Task to carry out =
Rewrite the listing below, changing each occurrence of "Screen dimensions" to "Display size" and leaving everything else unchanged.

Exercise material =
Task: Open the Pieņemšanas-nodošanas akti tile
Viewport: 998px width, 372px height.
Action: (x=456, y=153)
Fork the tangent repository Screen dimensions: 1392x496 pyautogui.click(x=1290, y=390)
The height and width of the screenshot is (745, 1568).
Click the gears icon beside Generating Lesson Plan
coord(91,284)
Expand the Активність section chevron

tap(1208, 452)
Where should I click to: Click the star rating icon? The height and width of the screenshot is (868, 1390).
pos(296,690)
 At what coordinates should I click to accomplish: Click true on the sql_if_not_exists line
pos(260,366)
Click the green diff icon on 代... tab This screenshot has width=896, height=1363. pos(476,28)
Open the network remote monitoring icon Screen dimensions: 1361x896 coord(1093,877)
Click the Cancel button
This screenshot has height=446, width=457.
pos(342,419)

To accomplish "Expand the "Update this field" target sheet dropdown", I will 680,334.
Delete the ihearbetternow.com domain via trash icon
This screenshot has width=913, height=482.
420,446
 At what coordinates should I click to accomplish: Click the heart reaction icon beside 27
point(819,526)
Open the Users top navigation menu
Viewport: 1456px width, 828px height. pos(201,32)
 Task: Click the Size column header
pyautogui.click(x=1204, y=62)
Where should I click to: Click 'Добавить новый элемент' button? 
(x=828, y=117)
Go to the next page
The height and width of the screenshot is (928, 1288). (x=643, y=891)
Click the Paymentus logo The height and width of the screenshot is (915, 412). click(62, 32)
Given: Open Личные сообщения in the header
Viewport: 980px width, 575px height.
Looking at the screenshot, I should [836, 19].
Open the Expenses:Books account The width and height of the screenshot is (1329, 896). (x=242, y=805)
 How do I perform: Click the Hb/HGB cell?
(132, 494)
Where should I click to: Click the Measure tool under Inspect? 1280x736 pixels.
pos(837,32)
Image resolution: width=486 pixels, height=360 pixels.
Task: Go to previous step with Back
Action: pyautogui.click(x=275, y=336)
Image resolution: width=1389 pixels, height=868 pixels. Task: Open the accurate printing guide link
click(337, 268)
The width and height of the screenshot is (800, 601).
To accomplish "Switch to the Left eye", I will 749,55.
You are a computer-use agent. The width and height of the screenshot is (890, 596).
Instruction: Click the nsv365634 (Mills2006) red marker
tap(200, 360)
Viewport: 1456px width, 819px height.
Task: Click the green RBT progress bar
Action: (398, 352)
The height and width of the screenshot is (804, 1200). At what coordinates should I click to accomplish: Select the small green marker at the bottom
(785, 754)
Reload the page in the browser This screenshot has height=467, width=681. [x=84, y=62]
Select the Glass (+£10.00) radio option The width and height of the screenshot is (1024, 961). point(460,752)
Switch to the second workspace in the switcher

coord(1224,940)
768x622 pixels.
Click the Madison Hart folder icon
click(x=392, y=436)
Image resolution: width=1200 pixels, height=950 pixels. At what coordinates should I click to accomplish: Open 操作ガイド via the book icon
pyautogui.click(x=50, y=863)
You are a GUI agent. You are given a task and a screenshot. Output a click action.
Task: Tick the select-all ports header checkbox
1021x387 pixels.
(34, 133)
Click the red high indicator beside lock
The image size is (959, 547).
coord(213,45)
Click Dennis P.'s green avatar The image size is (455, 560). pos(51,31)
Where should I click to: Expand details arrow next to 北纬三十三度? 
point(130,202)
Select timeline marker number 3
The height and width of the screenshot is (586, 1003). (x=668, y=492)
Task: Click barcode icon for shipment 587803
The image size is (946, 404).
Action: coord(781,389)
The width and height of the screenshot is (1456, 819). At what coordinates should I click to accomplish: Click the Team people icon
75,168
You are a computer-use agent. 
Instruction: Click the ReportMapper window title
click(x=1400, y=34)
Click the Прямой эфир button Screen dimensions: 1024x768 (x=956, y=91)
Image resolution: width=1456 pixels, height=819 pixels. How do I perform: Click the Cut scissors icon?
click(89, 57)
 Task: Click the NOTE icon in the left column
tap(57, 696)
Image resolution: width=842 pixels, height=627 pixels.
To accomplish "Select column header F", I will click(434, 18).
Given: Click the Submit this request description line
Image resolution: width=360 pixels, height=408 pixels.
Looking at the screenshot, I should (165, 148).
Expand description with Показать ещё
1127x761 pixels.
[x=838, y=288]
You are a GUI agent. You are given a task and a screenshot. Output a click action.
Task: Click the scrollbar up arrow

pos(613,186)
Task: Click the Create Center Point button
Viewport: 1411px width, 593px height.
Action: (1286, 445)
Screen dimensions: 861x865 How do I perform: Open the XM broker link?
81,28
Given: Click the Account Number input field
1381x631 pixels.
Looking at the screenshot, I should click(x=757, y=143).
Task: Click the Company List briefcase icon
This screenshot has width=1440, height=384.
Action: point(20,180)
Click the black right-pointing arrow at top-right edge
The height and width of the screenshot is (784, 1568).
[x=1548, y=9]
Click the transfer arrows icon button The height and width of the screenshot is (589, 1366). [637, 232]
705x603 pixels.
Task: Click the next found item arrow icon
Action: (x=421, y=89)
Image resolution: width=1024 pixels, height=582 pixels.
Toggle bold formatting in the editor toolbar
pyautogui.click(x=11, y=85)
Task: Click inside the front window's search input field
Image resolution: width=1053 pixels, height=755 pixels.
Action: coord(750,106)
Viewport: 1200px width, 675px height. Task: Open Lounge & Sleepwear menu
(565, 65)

Exercise response =
Task: Open the Pieņemšanas-nodošanas akti tile
Viewport: 998px width, 372px height.
Action: (x=456, y=153)
Fork the tangent repository Display size: 1392x496 pyautogui.click(x=1290, y=390)
The height and width of the screenshot is (745, 1568).
Click the gears icon beside Generating Lesson Plan
coord(91,284)
Expand the Активність section chevron

tap(1208, 452)
Where should I click to: Click the star rating icon? The height and width of the screenshot is (868, 1390).
pos(296,690)
 At what coordinates should I click to accomplish: Click true on the sql_if_not_exists line
pos(260,366)
Click the green diff icon on 代... tab This screenshot has width=896, height=1363. pos(476,28)
Open the network remote monitoring icon Display size: 1361x896 coord(1093,877)
Click the Cancel button
This screenshot has height=446, width=457.
pos(342,419)

To accomplish "Expand the "Update this field" target sheet dropdown", I will 680,334.
Delete the ihearbetternow.com domain via trash icon
This screenshot has width=913, height=482.
420,446
 At what coordinates should I click to accomplish: Click the heart reaction icon beside 27
point(819,526)
Open the Users top navigation menu
Viewport: 1456px width, 828px height. pos(201,32)
 Task: Click the Size column header
pyautogui.click(x=1204, y=62)
Where should I click to: Click 'Добавить новый элемент' button? 
(x=828, y=117)
Go to the next page
The height and width of the screenshot is (928, 1288). (x=643, y=891)
Click the Paymentus logo The height and width of the screenshot is (915, 412). click(62, 32)
Given: Open Личные сообщения in the header
Viewport: 980px width, 575px height.
Looking at the screenshot, I should [836, 19].
Open the Expenses:Books account The width and height of the screenshot is (1329, 896). (x=242, y=805)
 How do I perform: Click the Hb/HGB cell?
(132, 494)
Where should I click to: Click the Measure tool under Inspect? 1280x736 pixels.
pos(837,32)
Image resolution: width=486 pixels, height=360 pixels.
Task: Go to previous step with Back
Action: pyautogui.click(x=275, y=336)
Image resolution: width=1389 pixels, height=868 pixels. Task: Open the accurate printing guide link
click(337, 268)
The width and height of the screenshot is (800, 601).
To accomplish "Switch to the Left eye", I will 749,55.
You are a computer-use agent. The width and height of the screenshot is (890, 596).
Instruction: Click the nsv365634 (Mills2006) red marker
tap(200, 360)
Viewport: 1456px width, 819px height.
Task: Click the green RBT progress bar
Action: (398, 352)
The height and width of the screenshot is (804, 1200). At what coordinates should I click to accomplish: Select the small green marker at the bottom
(785, 754)
Reload the page in the browser This screenshot has height=467, width=681. [x=84, y=62]
Select the Glass (+£10.00) radio option The width and height of the screenshot is (1024, 961). point(460,752)
Switch to the second workspace in the switcher

coord(1224,940)
768x622 pixels.
Click the Madison Hart folder icon
click(x=392, y=436)
Image resolution: width=1200 pixels, height=950 pixels. At what coordinates should I click to accomplish: Open 操作ガイド via the book icon
pyautogui.click(x=50, y=863)
You are a GUI agent. You are given a task and a screenshot. Output a click action.
Task: Tick the select-all ports header checkbox
1021x387 pixels.
(34, 133)
Click the red high indicator beside lock
The image size is (959, 547).
coord(213,45)
Click Dennis P.'s green avatar The image size is (455, 560). pos(51,31)
Where should I click to: Expand details arrow next to 北纬三十三度? 
point(130,202)
Select timeline marker number 3
The height and width of the screenshot is (586, 1003). (x=668, y=492)
Task: Click barcode icon for shipment 587803
The image size is (946, 404).
Action: coord(781,389)
The width and height of the screenshot is (1456, 819). At what coordinates should I click to accomplish: Click the Team people icon
75,168
You are a computer-use agent. 
Instruction: Click the ReportMapper window title
click(x=1400, y=34)
Click the Прямой эфир button Display size: 1024x768 (x=956, y=91)
Image resolution: width=1456 pixels, height=819 pixels. How do I perform: Click the Cut scissors icon?
click(89, 57)
 Task: Click the NOTE icon in the left column
tap(57, 696)
Image resolution: width=842 pixels, height=627 pixels.
To accomplish "Select column header F", I will click(434, 18).
Given: Click the Submit this request description line
Image resolution: width=360 pixels, height=408 pixels.
Looking at the screenshot, I should (165, 148).
Expand description with Показать ещё
1127x761 pixels.
[x=838, y=288]
You are a GUI agent. You are given a task and a screenshot. Output a click action.
Task: Click the scrollbar up arrow

pos(613,186)
Task: Click the Create Center Point button
Viewport: 1411px width, 593px height.
Action: (1286, 445)
Display size: 861x865 How do I perform: Open the XM broker link?
81,28
Given: Click the Account Number input field
1381x631 pixels.
Looking at the screenshot, I should click(x=757, y=143).
Task: Click the Company List briefcase icon
This screenshot has width=1440, height=384.
Action: point(20,180)
Click the black right-pointing arrow at top-right edge
The height and width of the screenshot is (784, 1568).
[x=1548, y=9]
Click the transfer arrows icon button The height and width of the screenshot is (589, 1366). [637, 232]
705x603 pixels.
Task: Click the next found item arrow icon
Action: (x=421, y=89)
Image resolution: width=1024 pixels, height=582 pixels.
Toggle bold formatting in the editor toolbar
pyautogui.click(x=11, y=85)
Task: Click inside the front window's search input field
Image resolution: width=1053 pixels, height=755 pixels.
Action: coord(750,106)
Viewport: 1200px width, 675px height. Task: Open Lounge & Sleepwear menu
(565, 65)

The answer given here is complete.